Exhibition of ALMA at Nobeyama Open Campus 2018
In a comfortable sunny weather, the NAOJ Nobeyama Radio Observatory Open Campus 2018 was held on Saturday, August 25. The NAOJ Chile Observatory presents the exhibition of ALMA every year in Nobeyama, a sanctuary of the Japanese radio astronomy and one of the birthplaces of the ALMA project as well.
At the ALMA/ASTE booth, researchers and engineers gave explanations about the exhibitions which include posters about the latest scientific results and the importance of millimeter/submillimeter astronomy, a 1/10,000-scale diorama model reproducing the geography of the ALMA site with indicators of antenna locations, and movies of the ALMA site in Chile captured by drone.
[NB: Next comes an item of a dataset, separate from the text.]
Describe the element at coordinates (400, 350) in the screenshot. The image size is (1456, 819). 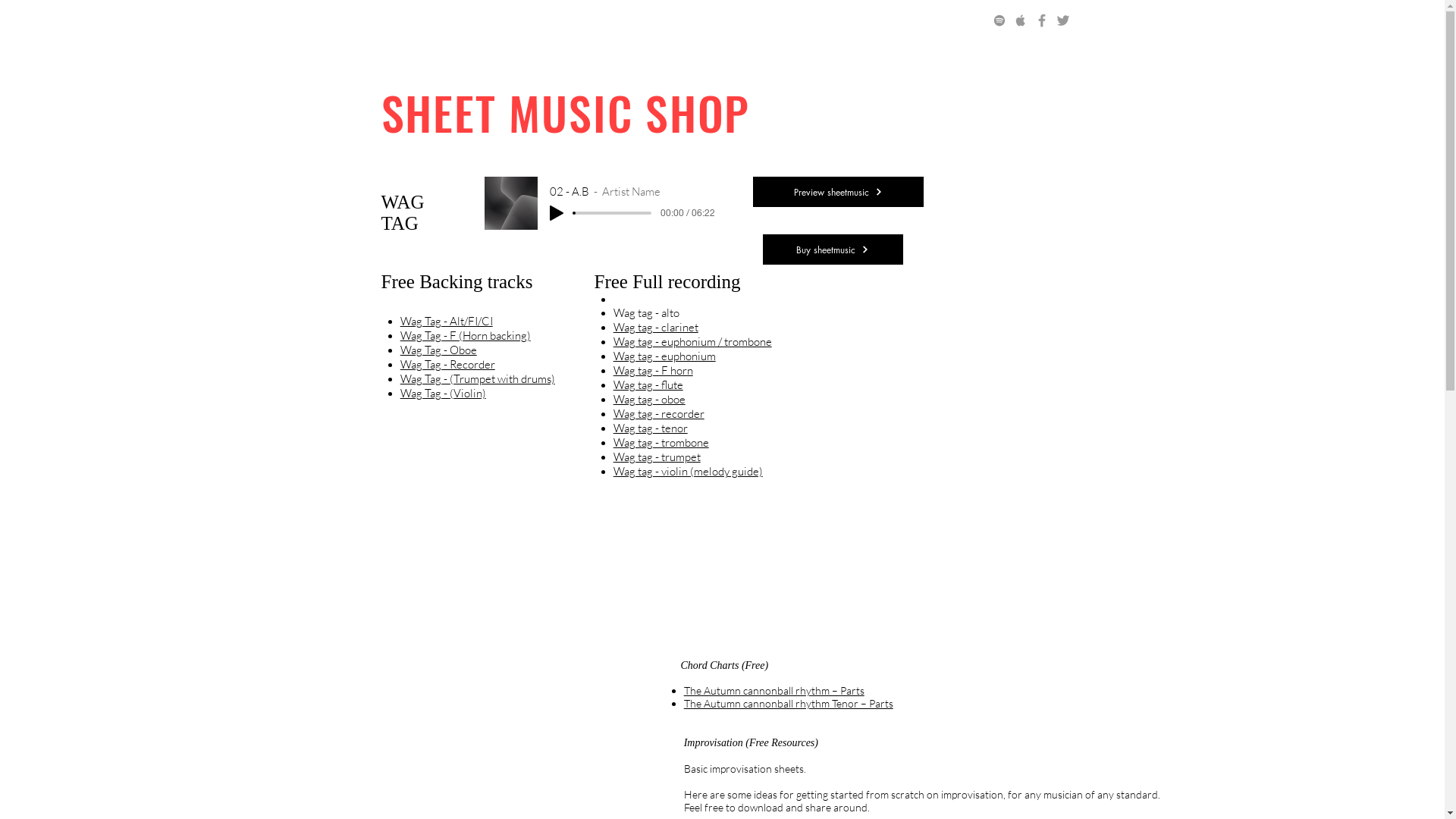
I see `'Wag Tag - Oboe'` at that location.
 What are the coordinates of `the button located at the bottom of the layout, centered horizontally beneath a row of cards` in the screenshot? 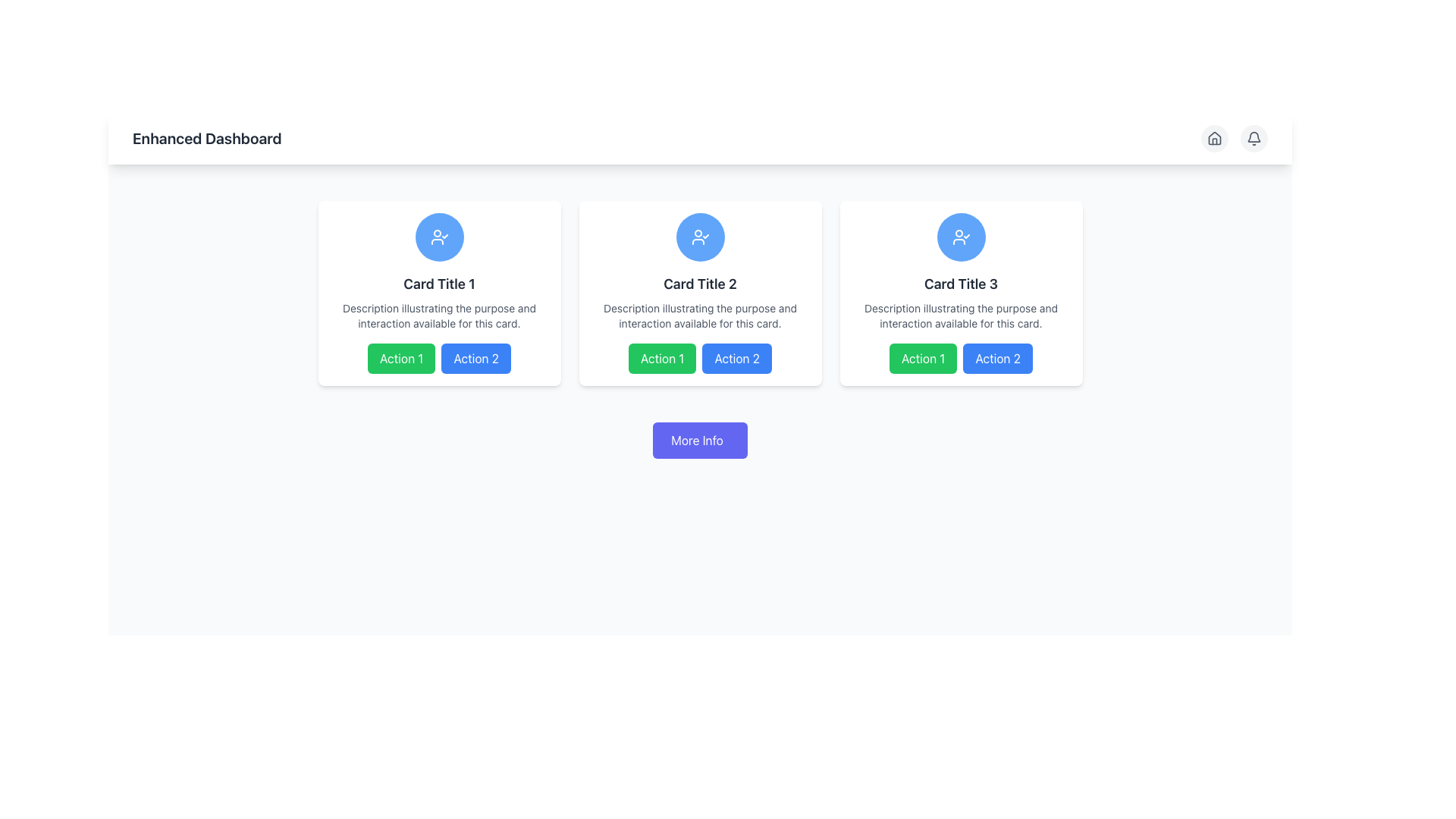 It's located at (699, 441).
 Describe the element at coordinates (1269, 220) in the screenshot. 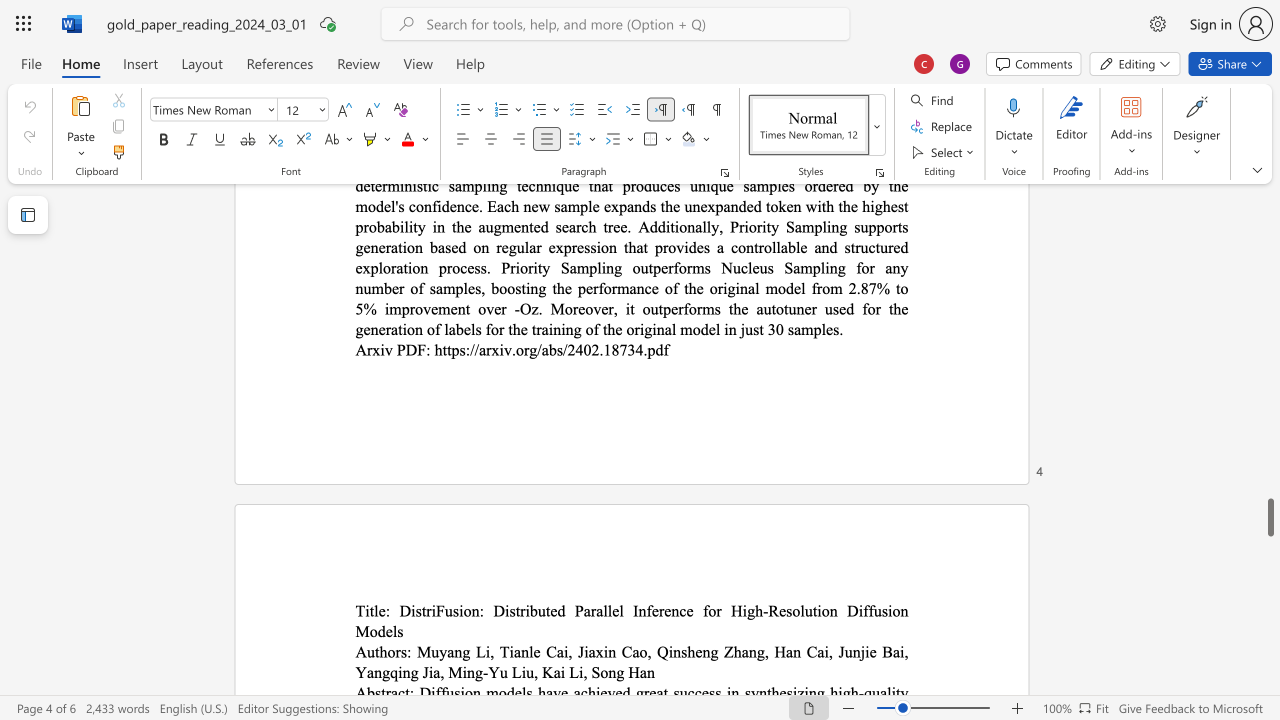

In the mini-lectures, Seiichi Sakamoto (the Director of the NAOJ Chile Observatory), Masaaki Hiramatsu (Assistant Professor), and Yusuke Miyamoto (Specially Appointed Assistant Professor) talked about the capabilities of the ALMA telescope, difficulties in operations in Chile, and the latest scientific results of ALMA. The mini-lectures attracted the audience of 150 people in total.
As a new attraction, “radio coloring” was introduced for understanding the basics of radio astronomy. A radio telescope creates a radio image by combining the data of radio field intensity measured in various parts of the sky. In radio coloring, people are given a grid sheet with a different number on each square. The number (0 to 5) corresponds to the radio intensity based on the actual radio image obtained by ALMA observation. By filling each numbered square with a different color, a shape of an astronomical object appears showing the radio intensity measured in each part. Nowadays, making a radio image has been performed with computers acutually, but radio astronomers 30 years ago were coloring a grid sheet like this to make an image of an observed object in Nobeyama. By experiencing radio coloring, participants can understand how radio astronomers were working in the old days. Although it was not easy to complete the grid sheet with many numbered squares to fill in, radio coloring looked like enjoyable fun experience for all ages.